■ GIVEN INSTRUCTION: Give the lines of the material as a JSON list of strings, one per line and skipping blank lines, starting at the line containing "Task: Select the" and ending at the final line of the material.

================

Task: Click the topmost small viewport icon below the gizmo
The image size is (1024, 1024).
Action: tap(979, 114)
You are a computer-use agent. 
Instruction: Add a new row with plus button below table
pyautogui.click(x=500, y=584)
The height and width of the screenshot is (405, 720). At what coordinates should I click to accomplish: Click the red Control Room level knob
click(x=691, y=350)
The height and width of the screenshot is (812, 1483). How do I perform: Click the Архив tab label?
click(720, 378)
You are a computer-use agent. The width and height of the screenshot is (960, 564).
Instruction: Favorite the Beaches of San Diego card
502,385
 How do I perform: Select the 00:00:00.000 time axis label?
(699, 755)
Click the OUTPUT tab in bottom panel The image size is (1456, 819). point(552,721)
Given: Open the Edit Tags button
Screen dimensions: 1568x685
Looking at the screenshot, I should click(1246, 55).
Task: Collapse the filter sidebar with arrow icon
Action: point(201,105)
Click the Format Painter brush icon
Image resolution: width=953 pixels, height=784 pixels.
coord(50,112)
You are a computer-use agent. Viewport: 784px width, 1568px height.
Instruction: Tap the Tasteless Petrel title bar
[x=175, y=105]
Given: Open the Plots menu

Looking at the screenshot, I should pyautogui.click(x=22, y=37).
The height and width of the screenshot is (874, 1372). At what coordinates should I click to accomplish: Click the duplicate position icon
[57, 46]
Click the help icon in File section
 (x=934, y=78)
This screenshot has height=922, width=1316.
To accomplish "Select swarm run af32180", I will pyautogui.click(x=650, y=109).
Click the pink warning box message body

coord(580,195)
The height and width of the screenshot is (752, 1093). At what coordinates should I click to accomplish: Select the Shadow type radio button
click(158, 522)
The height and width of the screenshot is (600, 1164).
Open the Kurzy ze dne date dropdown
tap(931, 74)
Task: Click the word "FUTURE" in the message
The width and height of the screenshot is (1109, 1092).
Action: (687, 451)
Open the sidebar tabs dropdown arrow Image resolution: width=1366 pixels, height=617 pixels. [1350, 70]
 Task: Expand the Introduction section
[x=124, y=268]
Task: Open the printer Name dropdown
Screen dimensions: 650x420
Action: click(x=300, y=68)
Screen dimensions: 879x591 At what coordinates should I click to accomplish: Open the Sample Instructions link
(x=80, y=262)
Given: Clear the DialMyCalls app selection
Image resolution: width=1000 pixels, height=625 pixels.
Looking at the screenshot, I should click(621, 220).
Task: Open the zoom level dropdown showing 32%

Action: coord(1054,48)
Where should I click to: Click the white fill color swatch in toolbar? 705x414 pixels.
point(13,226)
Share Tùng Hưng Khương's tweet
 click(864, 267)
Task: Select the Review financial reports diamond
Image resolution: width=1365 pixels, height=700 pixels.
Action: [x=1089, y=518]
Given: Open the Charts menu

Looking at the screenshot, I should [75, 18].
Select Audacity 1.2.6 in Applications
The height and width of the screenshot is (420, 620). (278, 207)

================

■ SOLUTION TO THIS EXERCISE:
[
  "Task: Select the Review financial reports diamond",
  "Image resolution: width=1365 pixels, height=700 pixels.",
  "Action: [x=1089, y=518]",
  "Given: Open the Charts menu",
  "Looking at the screenshot, I should [75, 18].",
  "Select Audacity 1.2.6 in Applications",
  "The height and width of the screenshot is (420, 620). (278, 207)"
]